Me refiero a todo lo que le queda al verano si descontamos el contenido astronómico. Todo ese resto es mucho y demasiado dirigido, demasiado lleno de mandatos y preguntas que contestar. Al verano le pasa como a la navidad, se le asigna una prescripción de experiencias, se le presupone un tono vital y resulta una exigencia tan integral que asusta.

Si ya venía pensando que el verano es un constructo del mercado, he visto un anuncio en la tele que me lo ha certificado y que no sé si calificar de absoluta desvergüenza o genial descubrimiento, porque tiene algo de las dos.

No recuerdo el nombre de la cadena, pero como parte de su fascinante propuesta estival, ofrece a las y los turistas que se alojen en sus establecimientos ni más ni menos que ¡excursiones a otros hoteles! ¿Cómo se quedan? Frente a ciudades abarrotadas, hostelería abusiva, playas en las que no cabe una toalla más y senderos de montaña tan concurridos que no dejan ver el bosque, hoteles. La nueva frontera. La vacación autorreflexiva y el metaverano. No me digan que esto no da para varias tesis.

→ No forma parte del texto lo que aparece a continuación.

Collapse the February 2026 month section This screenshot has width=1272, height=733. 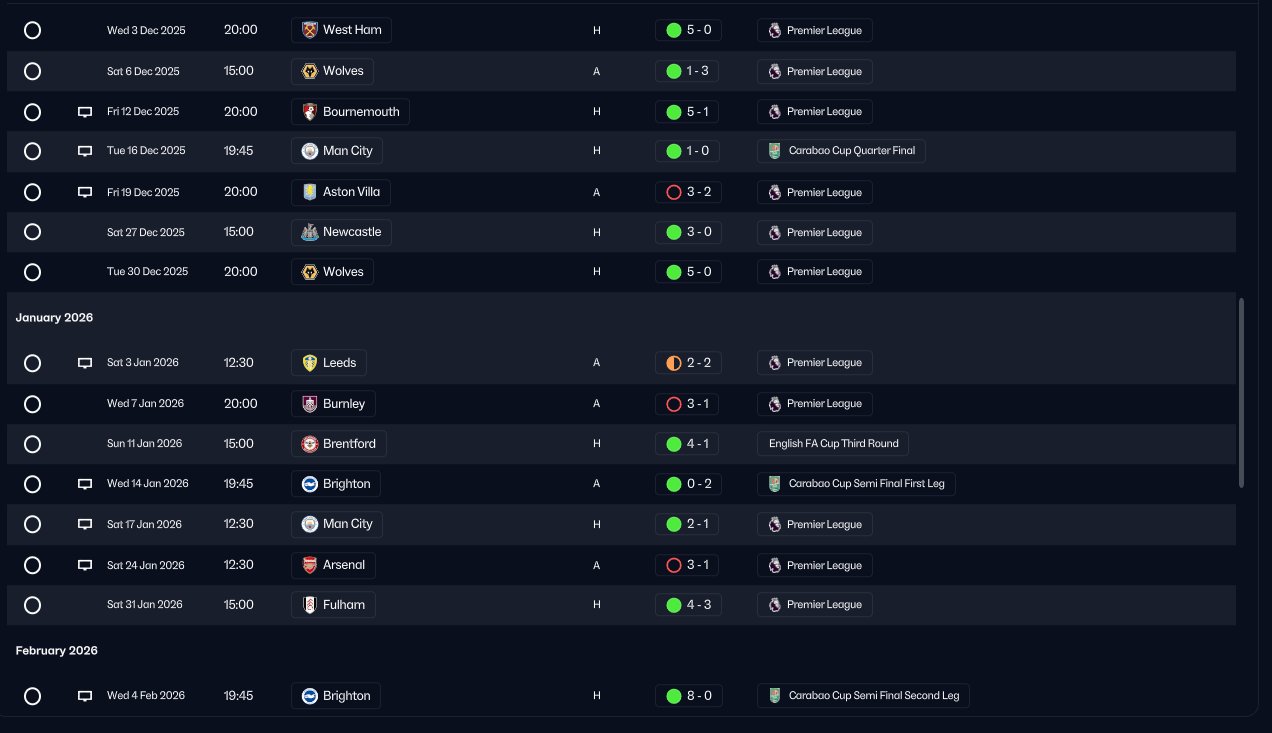(x=57, y=651)
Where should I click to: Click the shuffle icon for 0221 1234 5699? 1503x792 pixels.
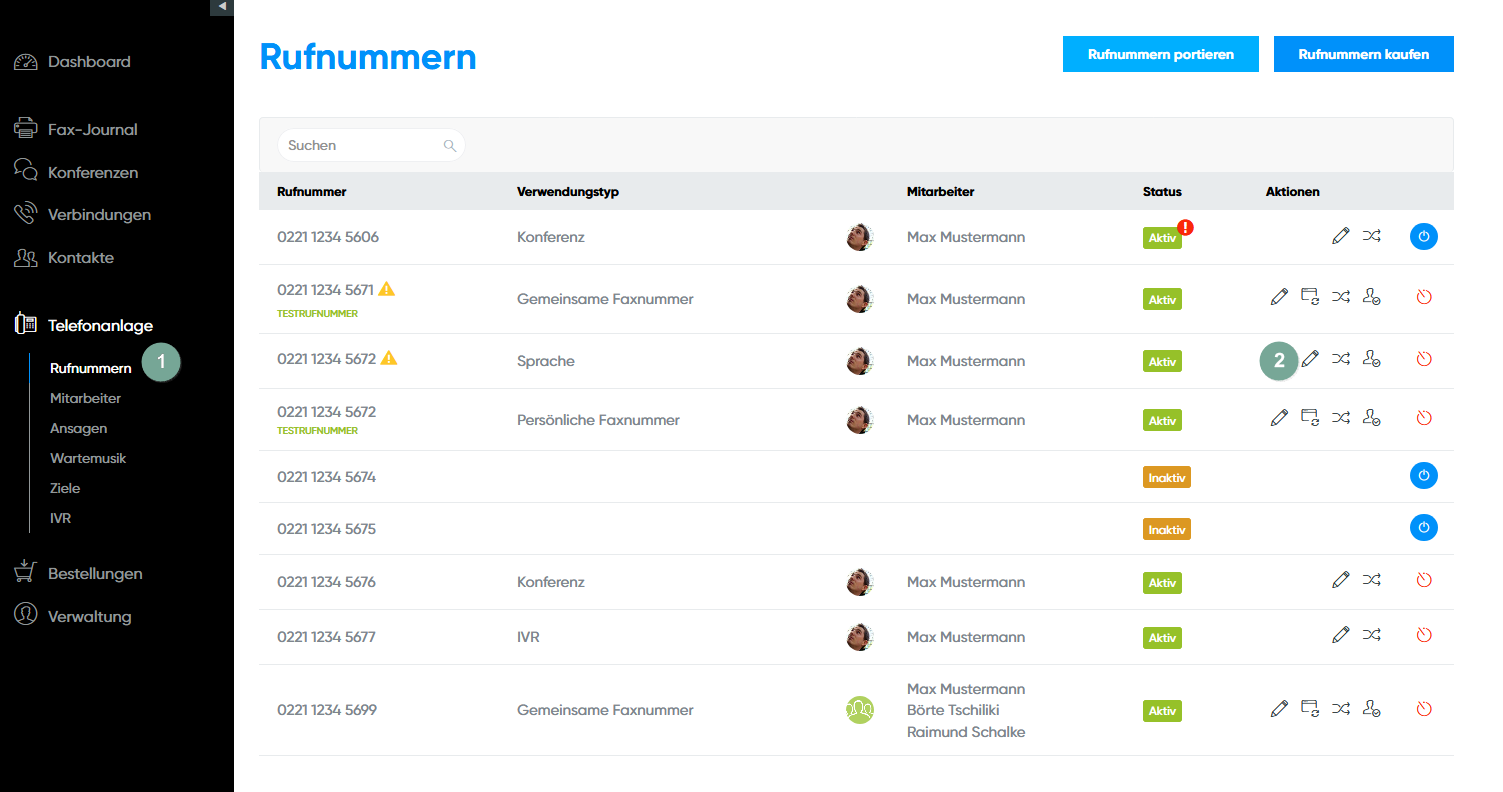pyautogui.click(x=1341, y=709)
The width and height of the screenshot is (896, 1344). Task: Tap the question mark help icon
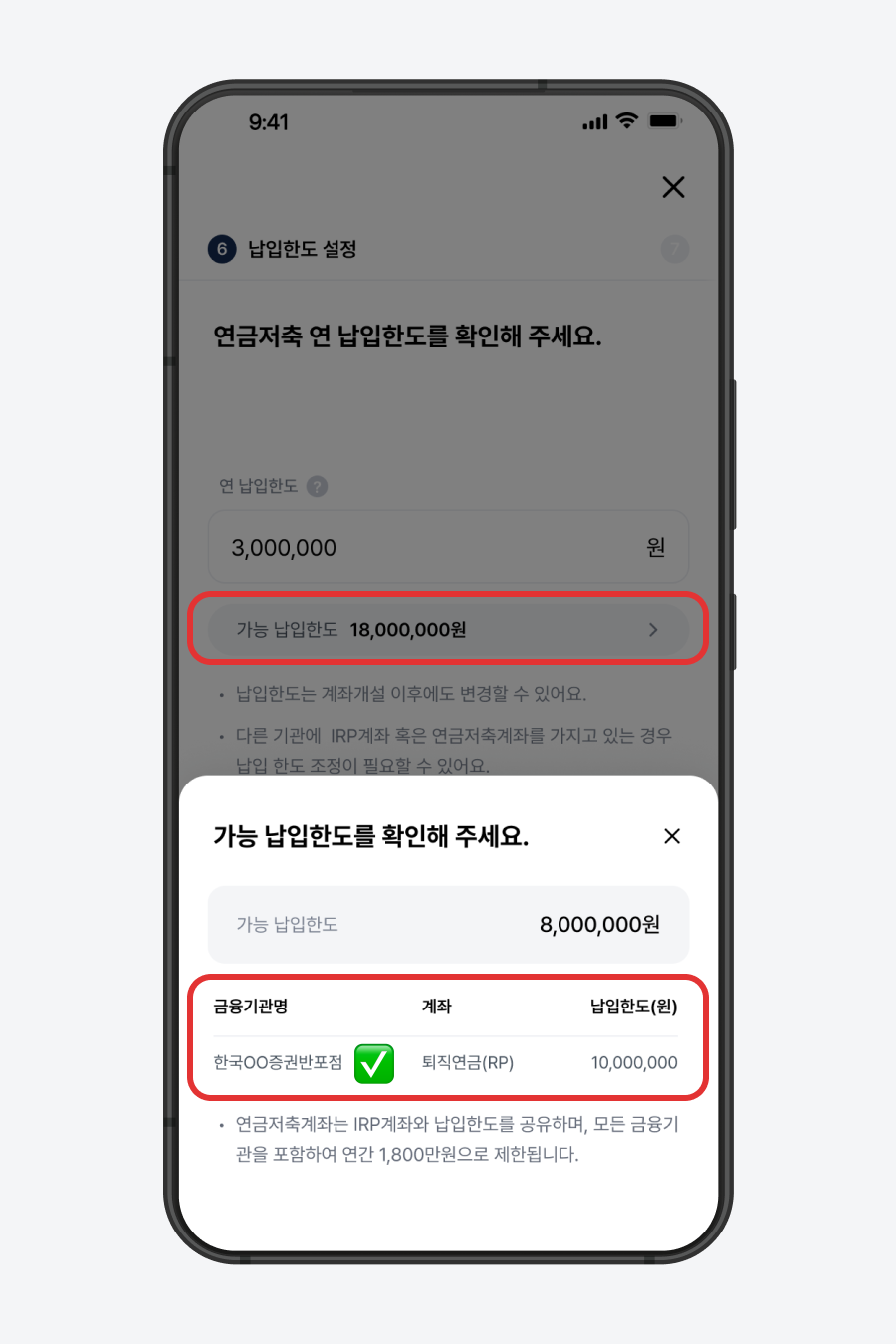coord(317,486)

Escucharemos algo así como estábamos en el Poseidón Park y fuimos de visita al Beach Resort. Muy recomendable. No pudimos ir al Poniente Boutique, pero del año que viene no pasa. Hay que reservar con mucha antelación. ¿Y por qué no?, ¿qué problema? Amargada, que eres una amargada, me digo. Y será verdad. De cualquier forma, de aquí a septiembre, les deseo lo mejor.